**DATASET EXCERPTS:**

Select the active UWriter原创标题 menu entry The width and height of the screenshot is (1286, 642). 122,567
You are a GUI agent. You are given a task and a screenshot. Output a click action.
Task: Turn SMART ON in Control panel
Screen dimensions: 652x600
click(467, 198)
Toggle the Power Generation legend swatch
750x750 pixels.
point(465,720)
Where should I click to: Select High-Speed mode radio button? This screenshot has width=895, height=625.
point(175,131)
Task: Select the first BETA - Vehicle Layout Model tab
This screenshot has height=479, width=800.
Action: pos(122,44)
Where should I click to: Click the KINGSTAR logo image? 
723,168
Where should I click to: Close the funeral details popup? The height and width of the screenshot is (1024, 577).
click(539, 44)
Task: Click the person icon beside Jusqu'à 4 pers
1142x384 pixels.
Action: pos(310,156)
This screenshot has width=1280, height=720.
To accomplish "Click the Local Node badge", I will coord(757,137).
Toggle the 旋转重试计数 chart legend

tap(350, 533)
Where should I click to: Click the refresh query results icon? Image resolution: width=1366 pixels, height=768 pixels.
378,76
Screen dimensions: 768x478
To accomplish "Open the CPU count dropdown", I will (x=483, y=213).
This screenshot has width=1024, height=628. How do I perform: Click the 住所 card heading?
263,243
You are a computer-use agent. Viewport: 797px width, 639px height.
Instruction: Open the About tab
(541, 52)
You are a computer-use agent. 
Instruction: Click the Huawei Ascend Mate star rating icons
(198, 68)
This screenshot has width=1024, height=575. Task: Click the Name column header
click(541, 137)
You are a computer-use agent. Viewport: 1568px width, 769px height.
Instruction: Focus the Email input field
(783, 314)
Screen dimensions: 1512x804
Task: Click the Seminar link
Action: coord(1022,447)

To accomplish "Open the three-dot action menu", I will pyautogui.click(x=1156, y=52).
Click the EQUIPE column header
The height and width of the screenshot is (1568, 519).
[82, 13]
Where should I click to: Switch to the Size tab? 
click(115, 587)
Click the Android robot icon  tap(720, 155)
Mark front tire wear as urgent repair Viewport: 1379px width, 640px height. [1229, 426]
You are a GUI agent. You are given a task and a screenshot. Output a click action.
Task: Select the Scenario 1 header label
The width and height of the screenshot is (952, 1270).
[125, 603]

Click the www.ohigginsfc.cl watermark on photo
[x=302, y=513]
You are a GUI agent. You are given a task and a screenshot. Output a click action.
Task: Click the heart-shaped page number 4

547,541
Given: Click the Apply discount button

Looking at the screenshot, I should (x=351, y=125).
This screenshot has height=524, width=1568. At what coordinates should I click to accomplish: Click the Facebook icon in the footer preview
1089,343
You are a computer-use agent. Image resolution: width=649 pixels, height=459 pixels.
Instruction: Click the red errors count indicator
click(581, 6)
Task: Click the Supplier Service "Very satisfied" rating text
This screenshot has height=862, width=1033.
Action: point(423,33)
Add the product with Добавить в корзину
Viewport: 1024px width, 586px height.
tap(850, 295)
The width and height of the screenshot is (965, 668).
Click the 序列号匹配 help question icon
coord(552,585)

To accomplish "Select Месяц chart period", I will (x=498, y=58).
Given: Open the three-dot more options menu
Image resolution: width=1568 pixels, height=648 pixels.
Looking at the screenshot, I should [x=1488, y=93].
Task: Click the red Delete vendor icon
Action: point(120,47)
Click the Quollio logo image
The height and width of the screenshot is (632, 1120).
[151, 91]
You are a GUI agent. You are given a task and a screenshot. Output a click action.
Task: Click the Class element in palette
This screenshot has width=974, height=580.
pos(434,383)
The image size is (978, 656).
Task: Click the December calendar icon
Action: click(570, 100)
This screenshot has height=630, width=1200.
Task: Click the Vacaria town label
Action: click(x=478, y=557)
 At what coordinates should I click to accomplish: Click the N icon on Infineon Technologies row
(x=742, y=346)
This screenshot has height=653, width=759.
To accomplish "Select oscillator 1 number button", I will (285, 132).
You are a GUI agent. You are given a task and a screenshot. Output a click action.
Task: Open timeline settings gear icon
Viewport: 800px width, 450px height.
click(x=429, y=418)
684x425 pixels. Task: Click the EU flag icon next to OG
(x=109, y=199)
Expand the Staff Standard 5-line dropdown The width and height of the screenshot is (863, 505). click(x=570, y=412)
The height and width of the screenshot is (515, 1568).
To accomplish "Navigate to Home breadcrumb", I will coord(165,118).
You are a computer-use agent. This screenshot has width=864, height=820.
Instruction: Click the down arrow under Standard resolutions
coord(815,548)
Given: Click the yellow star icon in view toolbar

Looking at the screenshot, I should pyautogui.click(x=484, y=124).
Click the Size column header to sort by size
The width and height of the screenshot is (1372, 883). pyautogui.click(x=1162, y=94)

**REQUIREMENT:** Look for the word "dropdown" in the data, then return every line that contains it.

**TASK RESPONSE:**
To accomplish "Open the CPU count dropdown", I will (x=483, y=213).
Expand the Staff Standard 5-line dropdown The width and height of the screenshot is (863, 505). click(x=570, y=412)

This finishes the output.